Raj: Yes, we are trying to reach as many mental health professionals as possible. We are hoping to publish a queer-affirmative counselling manual soon, that will be free to download and use (in English and other languages). We are also running in-house courses.
 

Michael: Another question from the audience, Raj, how does caste play a role in the LGBTQIA+ experience in India?


Raj: Caste touches all aspects of life. It of course touches LGBTQIA+ life as well. This is definitely noticeable in terms of the LGBTQIA+ community — activism and leadership representation is far more upper-caste. We need to call this out even more aggressively and try to correct this. We need to have a very strong anti-caste lens to take this on.
 

Michael: Panellists: what is your top-priority message or action?
 

Adrian: To ensure that mental health awareness is a mandatory thing throughout all organisations and part of routine training. This awareness training in the workplace helps people to avoid micro-aggressions. As a result, people can be even more open about their mental health conditions, which can help us be more inclusive and celebratory of all people, rather than critical.
 

Bonnie: Emphasising the importance of an intersectional approach and stressing that LGBTQIA+ people don’t live in a vacuum. People in my country often don’t know how to support LGBTQIA+ people.

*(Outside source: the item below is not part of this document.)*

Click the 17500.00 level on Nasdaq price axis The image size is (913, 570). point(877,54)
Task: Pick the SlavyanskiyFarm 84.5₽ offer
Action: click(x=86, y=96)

We should empower and educate people about mental health difficulties that affect the LGBTQIA+ community. We are already doing this, but we should accelerate the rate at which we are doing this in order to keep sensitising the population to the needs and rights of LGBTQIA+ people. 

Religion plays a factor – LGBTQIA+ people still belong to a social and religious system, so it’s important to integrate these things, as stigma can come from religion and the church as well.
 

Raj: Before we talk about improving access, we need to talk about a real historical legacy of violence and oppression from the institution of mental health. The way to go against this is to bring knowledge from the margins into the conversation on mental health. Mental health advocates need to ally with LGBTQIA+ community in other ways as well.
 

Michael: Your historical point is hugely important. Diagnoses and conversion therapy arose from mental health professionals. But they were a product of their time, where mental health professionals could not see past their societal prejudice. Even today, LGBTQIA+ issues are not well-integrated into mental health professional development. Are there any books you would recommend?

 

Raj: Our faculty have published a few manuals. There are also a few academics in the UK.

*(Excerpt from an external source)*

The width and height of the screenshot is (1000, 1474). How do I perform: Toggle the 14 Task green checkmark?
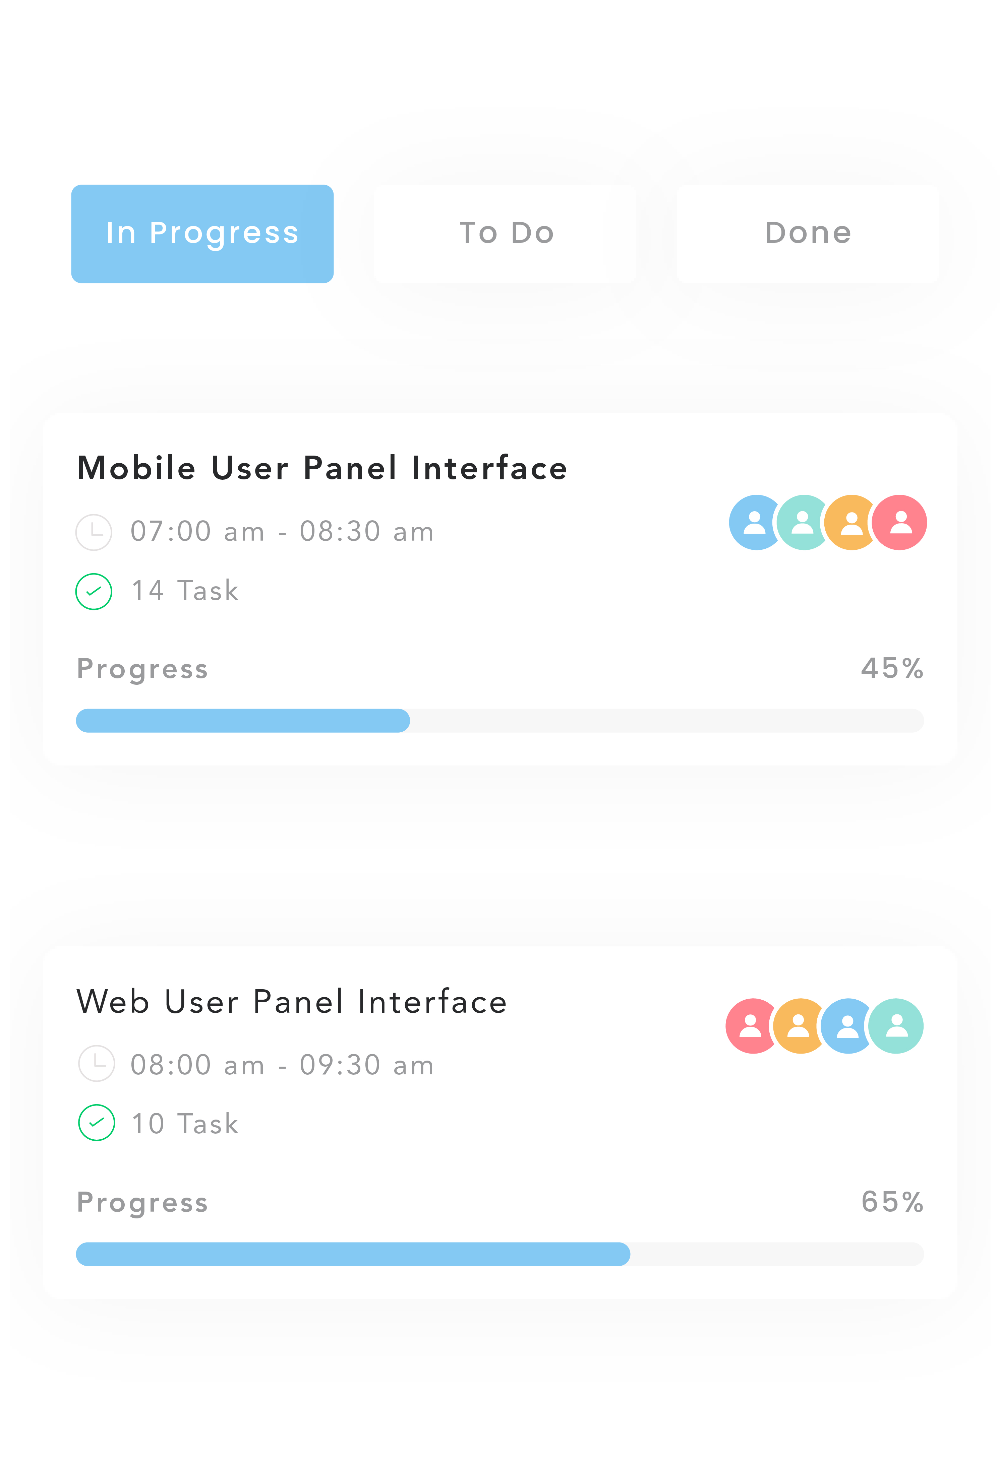click(94, 591)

  1. Framing Queer Mental Health: from deviant subjects to knowledge producers

  2. Navigating Queer Street: Researching the Intersections of Lesbian, Gay, Bisexual and Trans (LGBT) Identities in Health Research

  3. Gay-Affirmative Counselling Practice Resource and Training Manual

  4. Prejudice, Social Stress, and Mental Health in Lesbian, Gay, and Bisexual Populations: Conceptual Issues and Research Evidence

 

Adrian: I’m reading a book now that gives a good grounding, called How to Become a Mental Health Leader Within the Workplace by James Fairview.
 

Michael: I will now go to each of you for your closing remarks.
 

Bonnie: The key is to design programmes that are tailor-made for the needs of LGBTQIA+ people. In the past, it’s been on biomedical needs (e.g. HIV testing) but mental health and psychosocial wellbeing has been neglected. It’s high time for the world to rise up and ensure mental care of LGBTQIA+ people is promoted and protected.
 

Adrian: Intersectionality is key in this space. There are a tonne of perspectives to take on board. Being inclusive, authentic and holistic is key.
 

Raj: I’ll also swivel back to the intersectionality point; it is very important to look at the expert knowledge, and critique it. We must critique the Western approach, we need to have more diverse voices from different contexts and we need to decolonise mental health and queer mental health.
 

Michael: Absolutely, I think one of the themes from today is to get away from the European and North American perspective and hear about what is going on in other contexts. Thank you to Adrian, Bonnie and Raj for your wonderful contributions.